Le 5 août dernier, la Douma d'Etat (Chambre basse du Parlement russe) a adopté, d'un coup, en trois lectures, un projet de loi gouvernemental sur la suppression des dérogations sur le paiement de la taxe à la valeur ajoutée (T.V.A.) sur le pétrole et le gaz selon le pays de destination.
Comme l'a alors fait remarquer le vice-Premier ministre, Alexandre Joukov, si cette loi est adoptée, les pertes du budget russe à la première étape, et plus précisément en 2005, se monteraient à quelque 34 milliards de roubles (un dollars US s'échange aujourd'hui contre environ 29 roubles). "Néanmoins, la plupart de ces pertes seront couvertes grâce à l'augmentation des impôts sur l'extraction de pétrole et de gaz", a précisé le chef adjoint du gouvernement fédéral.

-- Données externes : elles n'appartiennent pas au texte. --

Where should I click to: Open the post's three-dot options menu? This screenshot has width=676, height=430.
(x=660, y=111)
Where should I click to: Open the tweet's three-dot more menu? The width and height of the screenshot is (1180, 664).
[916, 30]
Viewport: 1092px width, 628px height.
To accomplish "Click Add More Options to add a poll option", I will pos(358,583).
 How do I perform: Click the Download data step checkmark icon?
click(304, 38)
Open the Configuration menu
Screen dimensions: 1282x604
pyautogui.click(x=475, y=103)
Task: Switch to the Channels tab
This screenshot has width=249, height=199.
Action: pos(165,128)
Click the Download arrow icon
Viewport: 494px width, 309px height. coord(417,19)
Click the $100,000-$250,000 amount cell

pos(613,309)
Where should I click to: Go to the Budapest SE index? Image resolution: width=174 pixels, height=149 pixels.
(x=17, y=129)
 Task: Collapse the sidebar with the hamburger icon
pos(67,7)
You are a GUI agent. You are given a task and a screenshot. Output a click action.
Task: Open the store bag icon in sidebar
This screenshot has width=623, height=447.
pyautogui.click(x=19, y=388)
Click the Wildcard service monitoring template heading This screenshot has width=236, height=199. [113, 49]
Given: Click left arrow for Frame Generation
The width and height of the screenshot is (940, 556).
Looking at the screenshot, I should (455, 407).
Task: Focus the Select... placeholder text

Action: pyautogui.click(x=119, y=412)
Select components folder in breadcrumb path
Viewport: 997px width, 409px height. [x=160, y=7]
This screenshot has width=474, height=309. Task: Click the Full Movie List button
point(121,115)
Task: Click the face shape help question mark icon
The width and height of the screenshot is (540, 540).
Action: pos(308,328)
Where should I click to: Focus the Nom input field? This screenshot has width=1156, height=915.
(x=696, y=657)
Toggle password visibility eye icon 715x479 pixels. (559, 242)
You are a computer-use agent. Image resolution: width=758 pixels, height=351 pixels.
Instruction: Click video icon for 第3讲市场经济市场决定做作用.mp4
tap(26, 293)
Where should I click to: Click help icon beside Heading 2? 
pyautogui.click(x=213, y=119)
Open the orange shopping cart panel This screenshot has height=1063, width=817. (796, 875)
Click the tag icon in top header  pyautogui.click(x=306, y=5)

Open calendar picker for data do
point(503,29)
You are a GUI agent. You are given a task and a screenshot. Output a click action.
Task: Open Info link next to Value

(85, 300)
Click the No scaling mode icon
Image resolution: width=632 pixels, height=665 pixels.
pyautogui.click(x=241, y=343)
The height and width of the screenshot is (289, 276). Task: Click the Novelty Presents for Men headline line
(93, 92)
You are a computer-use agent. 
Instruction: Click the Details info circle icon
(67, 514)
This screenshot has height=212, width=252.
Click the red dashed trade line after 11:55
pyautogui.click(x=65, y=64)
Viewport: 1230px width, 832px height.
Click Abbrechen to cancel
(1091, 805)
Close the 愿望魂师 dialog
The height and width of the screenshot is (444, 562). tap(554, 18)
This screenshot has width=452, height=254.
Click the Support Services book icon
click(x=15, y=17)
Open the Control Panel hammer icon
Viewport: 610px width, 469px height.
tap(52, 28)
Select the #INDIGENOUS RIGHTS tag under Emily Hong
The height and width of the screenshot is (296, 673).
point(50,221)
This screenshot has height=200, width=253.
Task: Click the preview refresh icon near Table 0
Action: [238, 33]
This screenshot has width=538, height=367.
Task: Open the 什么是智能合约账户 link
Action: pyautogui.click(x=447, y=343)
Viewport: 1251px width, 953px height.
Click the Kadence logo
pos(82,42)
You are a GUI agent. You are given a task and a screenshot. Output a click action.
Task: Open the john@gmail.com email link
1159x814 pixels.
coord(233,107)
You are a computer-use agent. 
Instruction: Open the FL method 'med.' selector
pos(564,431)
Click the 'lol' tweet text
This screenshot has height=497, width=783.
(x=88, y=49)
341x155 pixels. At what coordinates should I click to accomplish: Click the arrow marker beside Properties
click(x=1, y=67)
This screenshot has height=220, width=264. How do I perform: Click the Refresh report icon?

Selon Alexandre Joukov, les actuels prix élevés des hydrocarbures permettent d'augmenter quelque peu le fardeau fiscal sur cette branche précise et ce, sans que cela l'affecte sensiblement.
D'autre part, a indiqué le vice-Premier ministre russe, la suppression des dérogations sur le paiement de la T.V.A. va créer, en perspective, des possibilités tout à fait réelles pour élargir le commerce de la Russie sur les marchés de la Communauté des Etats indépendants (CEI) et, en premier lieu, sur les marchés de l'Ukraine, de la Biélorussie et du Kazakhstan.
Signée par Vladimir Poutine, la loi sur la perception des impôts indirects selon le pays de destination ne fait que confirmer, une fois de plus, la ferme intention de Moscou de progresser au-devant de nos partenaires, a déclaré devant les journalistes Sergueï Prikhodko, conseiller du chef de l'Etat russe.
"Et bien qu'à court terme, cette décision ne garantisse évidemment pas de priorité à la Russie, dans une longue perspective, nous nous attendons à des résultats solides grâce à l'augmentation des livraisons de pétrole et de gaz et à l'intensification de leur transport", a conclu le représentant du Kremlin.